EXCERPTED PASSAGE –

# # # # # # #

Last ride for Wild Child — Haudenschild on Farewell Tour

Last ride for Wild Child — Haudenschild on Farewell Tour

Jac Haudenschild, a Wooster resident and National Sprint Car Hall of Famer known to race fans everywhere as “Wild Child,” is ending a career spanning 48 years with a Farewell Tour this summer.


Speed defines a racer’s DNA. Having to slow down makes the hair on a driver’s neck stand up.

Yet National Sprint Car Hall of Fame leadfoot Jac Haudenschild always knew the day would come when he would need to gear down. A fierce and fearless wheel man, he realized Father Time would pass him somewhere on a backstretch who knows where and he would have to put the brakes on a lifetime of barnstorming dirt-track bullrings throughout America.

A Farewell Tour? The ageless hotshoe from Wooster — known to race fans everywhere as “Wild Child” — never gave such a thing much thought. There was always another green flag — another checkered flag — to stoke his passion, another tricky surface to tease his conviction.

If it meant buckling in for a Thursday night date with the Atomic Speedway south of Chillicothe, Haudenschild was eager to unload. Whether the destination was California or Australia, missing the race was not an option.

Eldora was — and forever will be — heaven in Rossburg. No dirt-tracker would argue that, not Steve Kinser, not Sammy Swindell, not Doug Wolfgang — the sport’s all-time showstoppers.

And certainly not Rico Abreu, Haudenschild’s biggest fan, a fellow driver who recently stepped up to make Jac’s 2021 Farewell Tour a reality. A well-kept secret that not even “Wild Child” himself knew about until April 22, the swan song already is in progress.

Abreu just wants to make sure fans get a chance to see Haudenschild in action as the 63-year-old makes the last laps of a career spanning 48 years. The best opportunity for locals will be during the Speedweek event at the Wayne County Speedway on June 14.

# # # # # # #

DATA LISTING –
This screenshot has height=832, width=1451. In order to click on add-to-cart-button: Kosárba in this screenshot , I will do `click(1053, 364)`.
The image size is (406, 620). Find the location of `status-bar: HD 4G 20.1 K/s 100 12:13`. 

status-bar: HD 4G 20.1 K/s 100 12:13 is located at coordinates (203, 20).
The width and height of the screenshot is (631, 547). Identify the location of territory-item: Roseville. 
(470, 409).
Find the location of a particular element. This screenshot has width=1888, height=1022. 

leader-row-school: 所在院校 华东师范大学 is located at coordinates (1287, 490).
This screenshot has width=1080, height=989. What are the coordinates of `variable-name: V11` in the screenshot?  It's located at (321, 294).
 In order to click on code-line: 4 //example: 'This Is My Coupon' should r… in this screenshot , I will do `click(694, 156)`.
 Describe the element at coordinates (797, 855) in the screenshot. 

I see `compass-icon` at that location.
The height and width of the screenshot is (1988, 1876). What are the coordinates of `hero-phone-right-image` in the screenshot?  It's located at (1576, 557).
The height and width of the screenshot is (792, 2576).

# # # # # # #

WORK INSTRUCTION –
Transcribe the article on Jac Haudenschild's farewell tour, starting with "And certainly not" and going on through "on June 14.".

COMPLETED EXERCISE –
And certainly not Rico Abreu, Haudenschild’s biggest fan, a fellow driver who recently stepped up to make Jac’s 2021 Farewell Tour a reality. A well-kept secret that not even “Wild Child” himself knew about until April 22, the swan song already is in progress.

Abreu just wants to make sure fans get a chance to see Haudenschild in action as the 63-year-old makes the last laps of a career spanning 48 years. The best opportunity for locals will be during the Speedweek event at the Wayne County Speedway on June 14.